### Passage
•••••
# alternative to psshutdown



## where (Mar 11, 2010)

My goal is to have a script check for a condition in a log file, if it exists hibernate twelve computers. Then at a set time have a scheduled task wake the computer up.

If I manually hibernate one of the machines and have a scheduled task with the 'wake the computer to run this task' box checked, it will indeed wake up at the scheduled time. I planned on using psshutdown to remotely hibernate the win2k machines. Psshutdown does hibernate the machine, however the scheduled task will no longer wake it up.

Searching lead me to part of the windows API, SetSuspendState. Which has me thinking that perhaps psshutdown is setting the DisableWakeEvent to true.

Does anyone know a way to hibernate a computer remotely? Or, alternatively a way to force the DisableWakeEvent to remain false?

Any help would be greatly appreciated! Thanks!


----------



## TheOutcaste (Mar 19, 2009)

I have no idea if this will work, don't have a Win 2k system handy that supports hibernation, but should be easy to test.
Download the *shutdown.exe* utility for Win2K from here
I don't know if this has the same issue as psshutdown.
Create a scheduled task set to run once on each Win2k box that runs a batch file that puts them into hibernation.
•••••
### Supplied material
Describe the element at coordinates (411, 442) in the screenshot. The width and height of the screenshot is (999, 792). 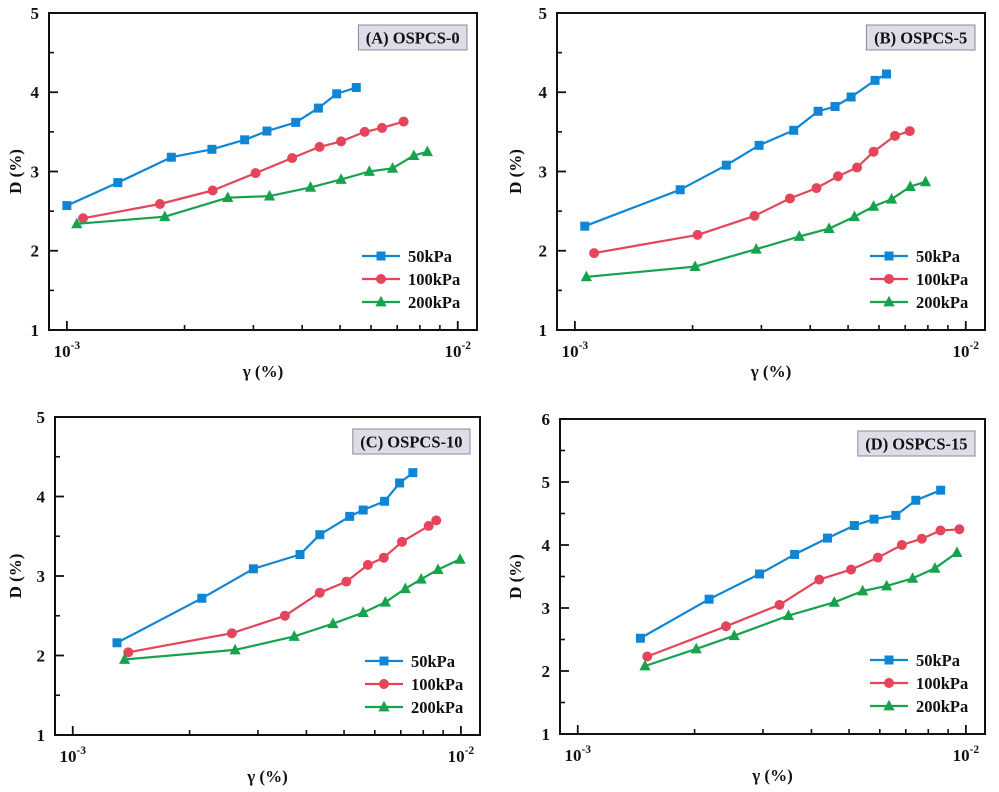
I see `panel-label: (C) OSPCS-10` at that location.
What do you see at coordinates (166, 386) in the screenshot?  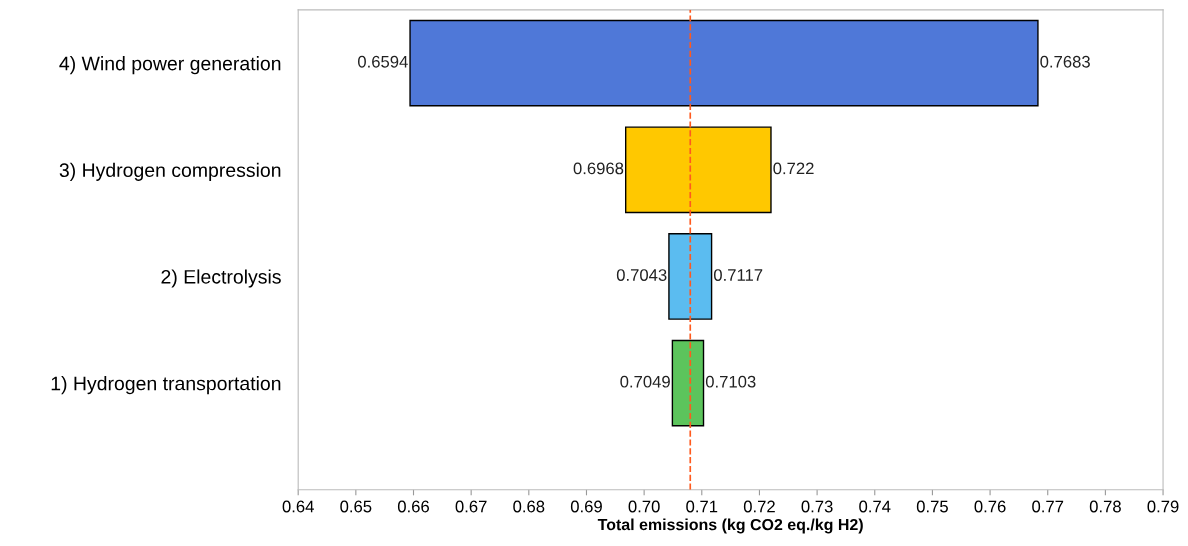 I see `y-tick-label: 1) Hydrogen transportation` at bounding box center [166, 386].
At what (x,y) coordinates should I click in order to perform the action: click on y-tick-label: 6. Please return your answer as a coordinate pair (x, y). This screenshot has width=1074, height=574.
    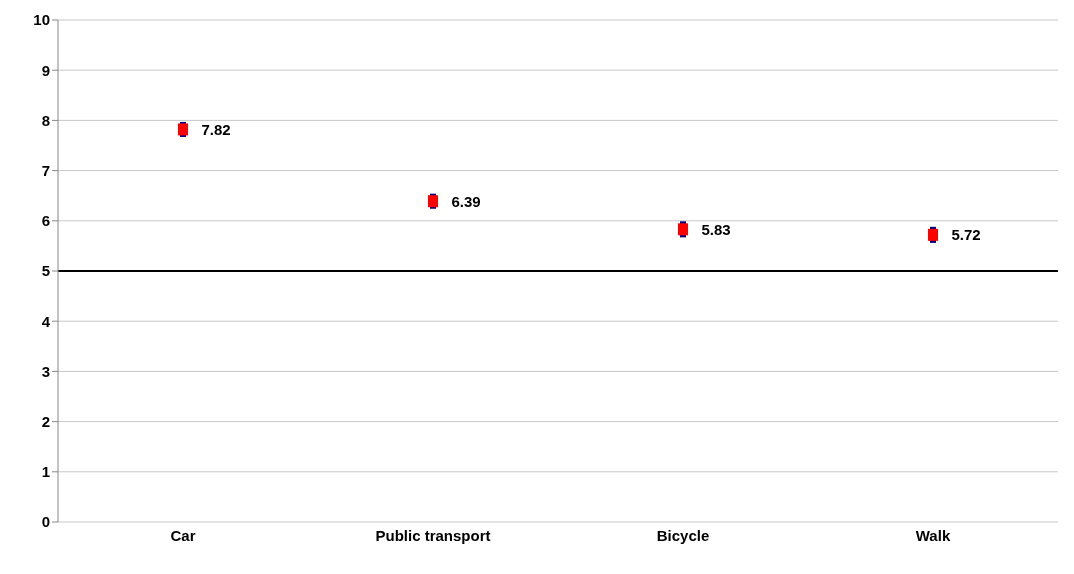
•••••
### Exercises
1/ Render this sentence from the psshutdown thread in Spanish: "Psshutdown does hibernate the machine, however the scheduled task will no longer wake it up."
2/ In the psshutdown thread, how many computers does the original poster want to hibernate?
3/ Write the next part of the psshutdown thread, picking up after its final sentence.
The material comes from a different source than the thread.

### Solved problems
1/ Psshutdown sí hiberna la máquina; sin embargo, la tarea programada ya no la despierta.

2/ Twelve.

3/
Make sure the task is not set to be deleted if not scheduled, and let it run by schedule once. You can then run it remotely on demand.
Just need one line in the batch file:*[path]shutdown -h -t 0*
Then when the condition is met, just execute the scheduled task remotely so the machines each hibernate themselves.
*schtasks /s \\RemotePC /run /TN TaskName*
You may have to specify a username and password, but I've had better luck just making sure each PC has an admin account with the same name and password as the one on the system I access them from.

Or have the task check for the presence of a file every few minutes; if present, delete the file and hibernate.
Then when the condition is met, you just create that file on each system, and they will hibernate the next time they run the task.


----------



## Squashman (Apr 14, 2005)

Give this a try.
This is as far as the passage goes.